# How to normalize a 2-dimensional numpy array in python less verbose?

## Question:

Given a 3 times 3 numpy array

```
a = numpy.arange(0,27,3).reshape(3,3)
# array([[ 0, 3, 6],
# [ 9, 12, 15],
# [18, 21, 24]])
```

To normalize the rows of the 2-dimensional array I thought of

```
row_sums = a.sum(axis=1) # array([ 9, 36, 63])
new_matrix = numpy.zeros((3,3))
for i, (row, row_sum) in enumerate(zip(a, row_sums)):
new_matrix[i,:] = row / row_sum
```

There must be a better way, isn’t there?

Perhaps to clearify: By normalizing I mean, the sum of the entrys per row must be one. But I think that will be clear to most people.

## Answers:

Broadcasting is really good for this:

```
row_sums = a.sum(axis=1)
new_matrix = a / row_sums[:, numpy.newaxis]
```

`row_sums[:, numpy.newaxis]`

reshapes row_sums from being `(3,)`

to being `(3, 1)`

. When you do `a / b`

, `a`

and `b`

are broadcast against each other.

You can learn more about **broadcasting** **here** or even better **here**.

I think this should work,

```
a = numpy.arange(0,27.,3).reshape(3,3)
a /= a.sum(axis=1)[:,numpy.newaxis]
```

Scikit-learn offers a function `normalize()`

that lets you apply various normalizations. The "make it sum to 1" is called L1-norm. Therefore:

```
from sklearn.preprocessing import normalize
matrix = numpy.arange(0,27,3).reshape(3,3).astype(numpy.float64)
# array([[ 0., 3., 6.],
# [ 9., 12., 15.],
# [ 18., 21., 24.]])
normed_matrix = normalize(matrix, axis=1, norm='l1')
# [[ 0. 0.33333333 0.66666667]
# [ 0.25 0.33333333 0.41666667]
# [ 0.28571429 0.33333333 0.38095238]]
```

Now your rows will sum to 1.

In case you are trying to normalize each row such that its magnitude is one (i.e. a row’s unit length is one or the sum of the square of each element in a row is one):

```
import numpy as np
a = np.arange(0,27,3).reshape(3,3)
result = a / np.linalg.norm(a, axis=-1)[:, np.newaxis]
# array([[ 0. , 0.4472136 , 0.89442719],
# [ 0.42426407, 0.56568542, 0.70710678],
# [ 0.49153915, 0.57346234, 0.65538554]])
```

Verifying:

```
np.sum( result**2, axis=-1 )
# array([ 1., 1., 1.])
```

it appears that this also works

```
def normalizeRows(M):
row_sums = M.sum(axis=1)
return M / row_sums
```

Or using lambda function, like

```
>>> vec = np.arange(0,27,3).reshape(3,3)
>>> import numpy as np
>>> norm_vec = map(lambda row: row/np.linalg.norm(row), vec)
```

each vector of vec will have a unit norm.

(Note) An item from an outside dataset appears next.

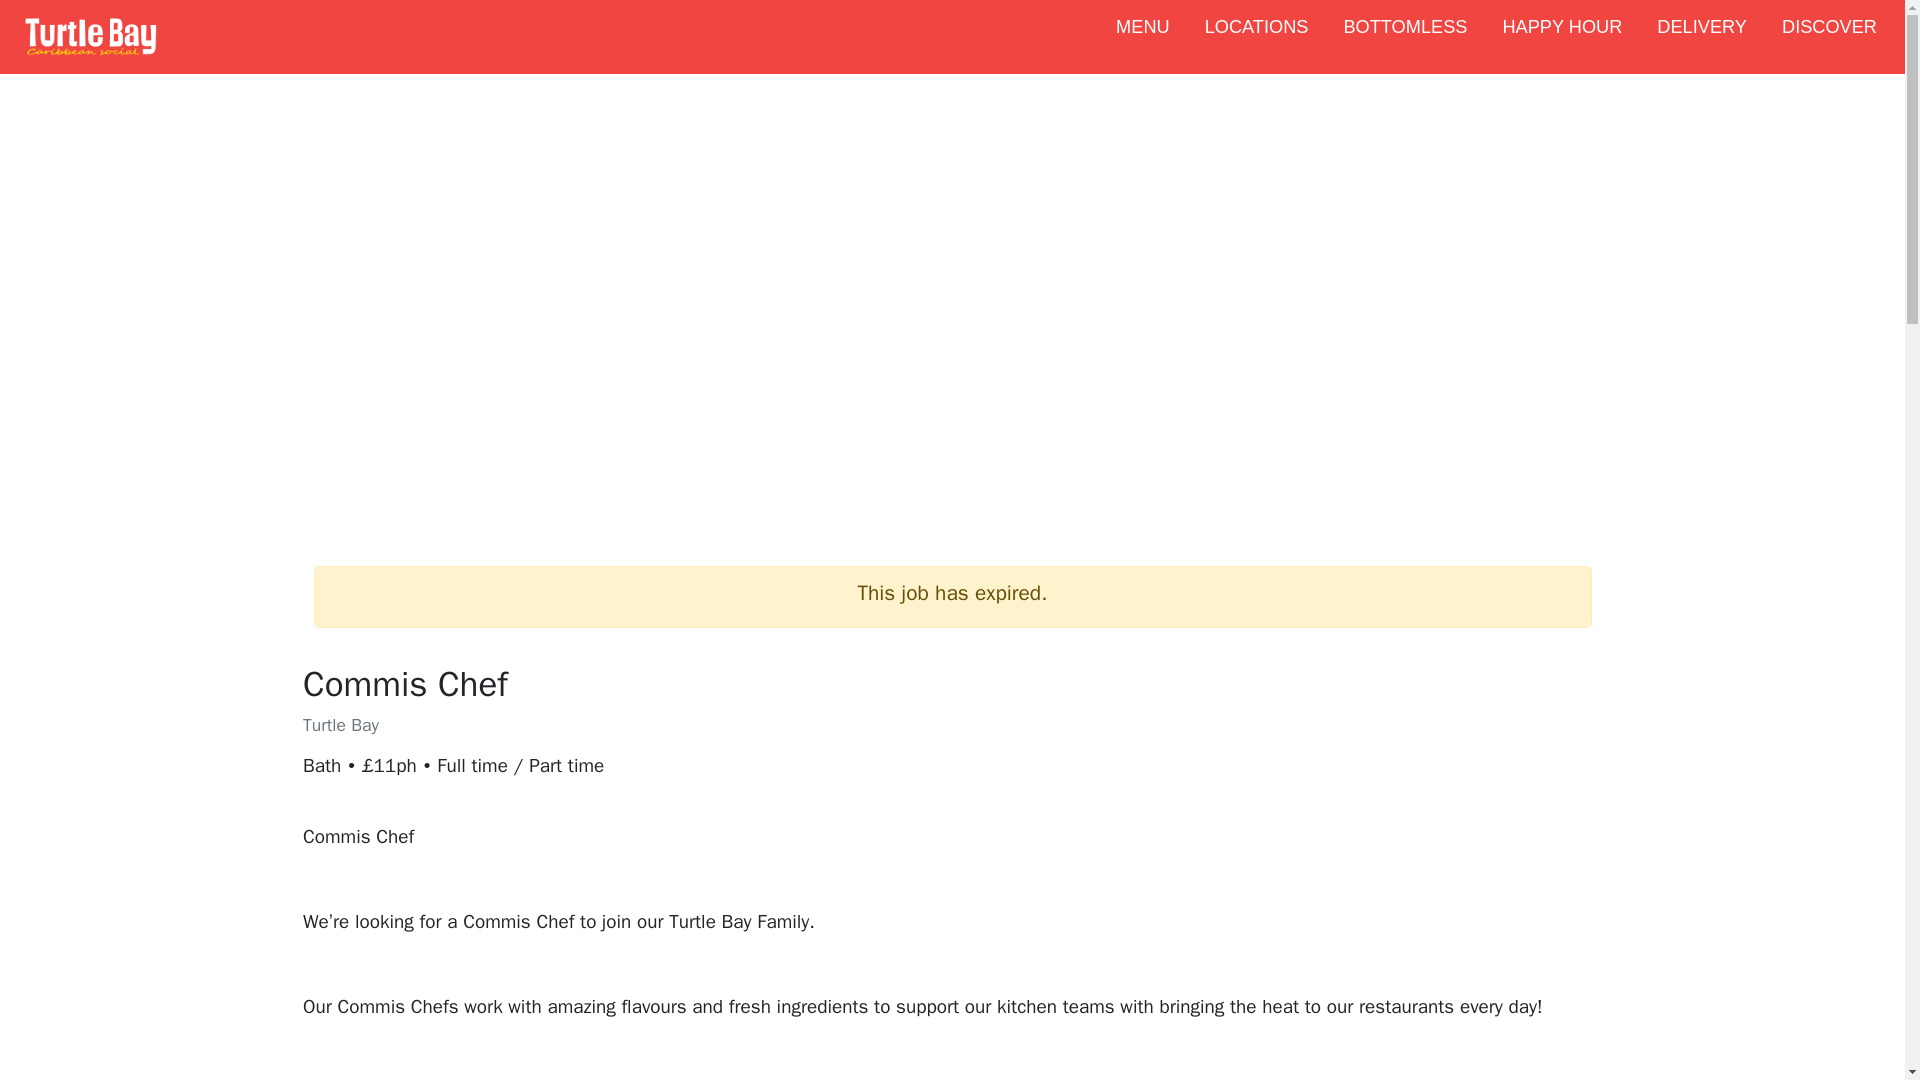  I want to click on LOCATIONS, so click(1256, 36).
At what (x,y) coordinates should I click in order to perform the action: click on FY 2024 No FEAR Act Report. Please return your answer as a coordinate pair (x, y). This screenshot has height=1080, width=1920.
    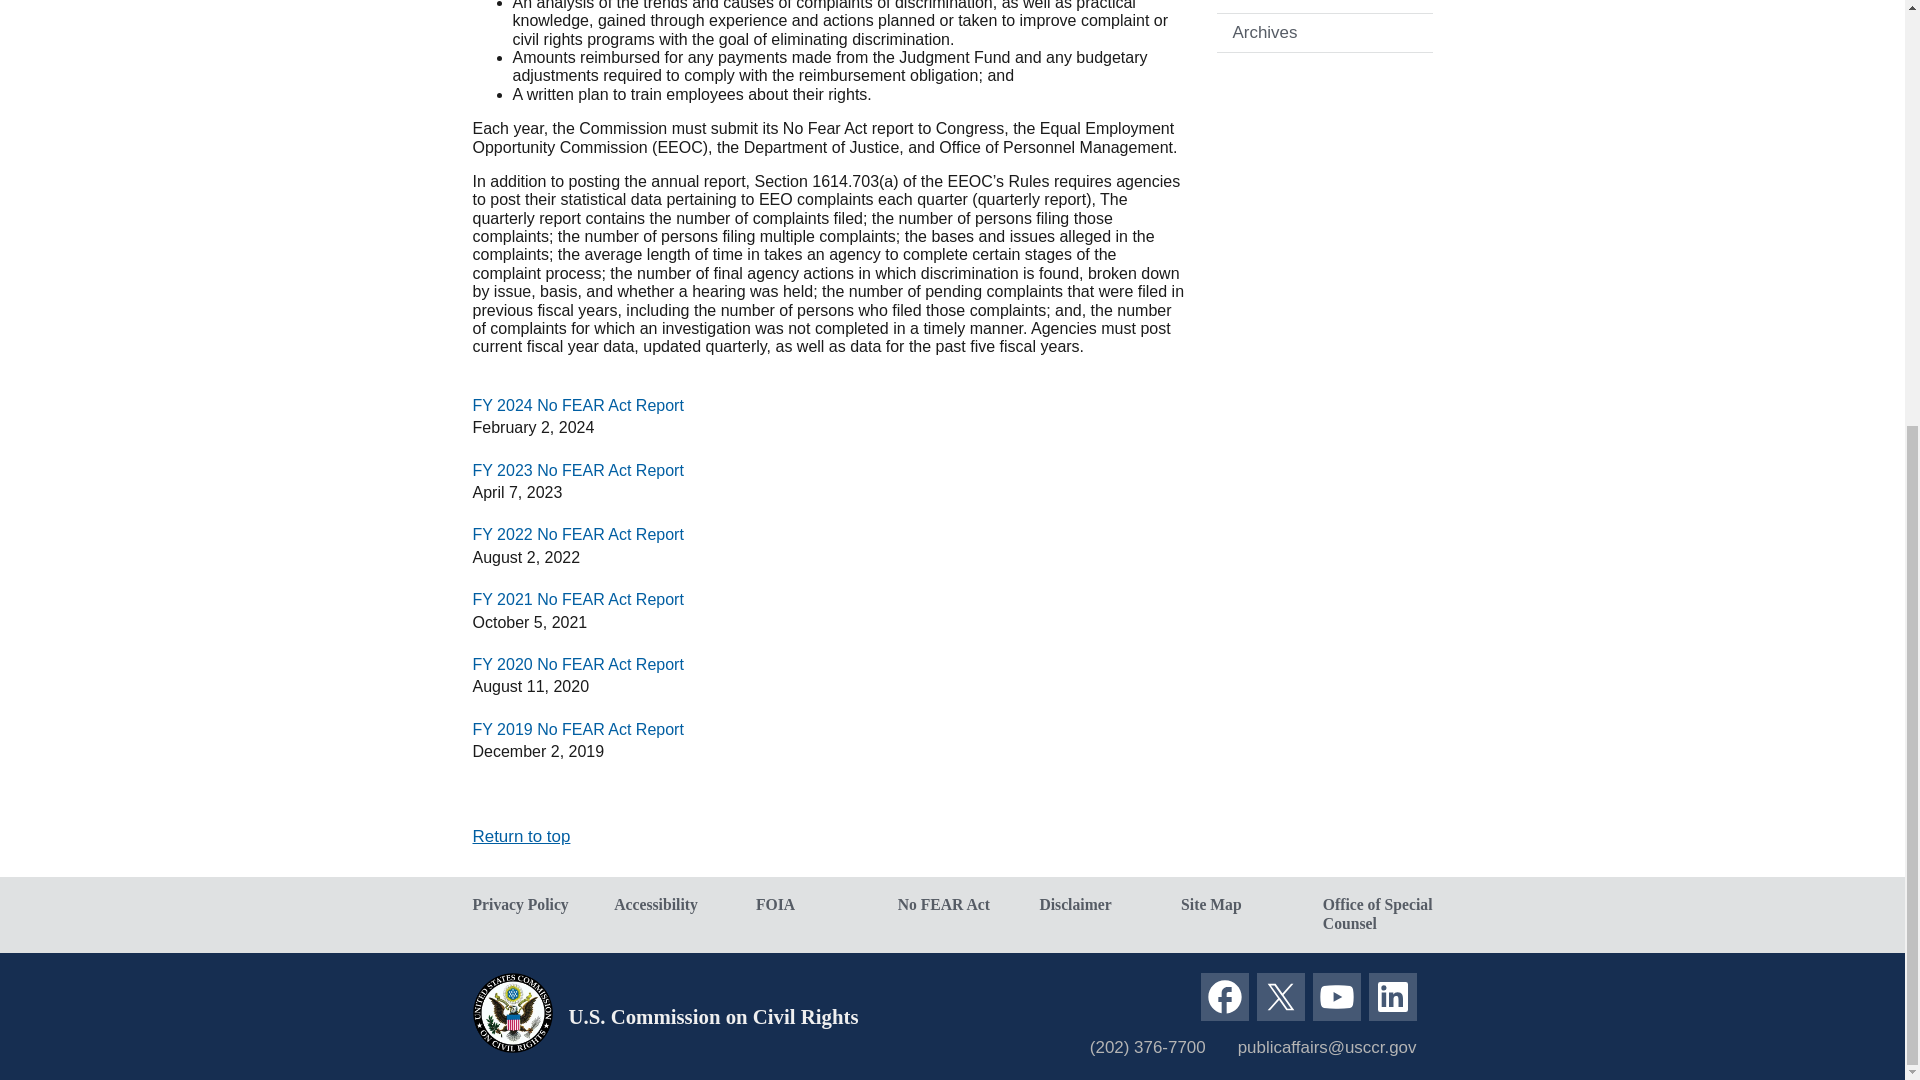
    Looking at the image, I should click on (578, 405).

You could also use matrix transposition:

```
(a.T / row_sums).T
```

I think you can normalize the row elements sum to 1 by this:

`new_matrix = a / a.sum(axis=1, keepdims=1)`

.

And the column normalization can be done with `new_matrix = a / a.sum(axis=0, keepdims=1)`

. Hope this can hep.

You could use built-in numpy function:

`np.linalg.norm(a, axis = 1, keepdims = True)`

Here is one more possible way using `reshape`

:

```
a_norm = (a/a.sum(axis=1).reshape(-1,1)).round(3)
print(a_norm)
```

Or using `None`

works too:

```
a_norm = (a/a.sum(axis=1)[:,None]).round(3)
print(a_norm)
```

**Output**:

```
array([[0. , 0.333, 0.667],
[0.25 , 0.333, 0.417],
[0.286, 0.333, 0.381]])
```

We can achieve the same effect by premultiplying with the diagonal matrix whose main diagonal is the reciprocal of the row sums.

```
A = np.diag(A.sum(1)**-1) @ A
```

Use

```
a = a / np.linalg.norm(a, ord = 2, axis = 0, keepdims = True)
```

Due to the broadcasting, it will work as intended.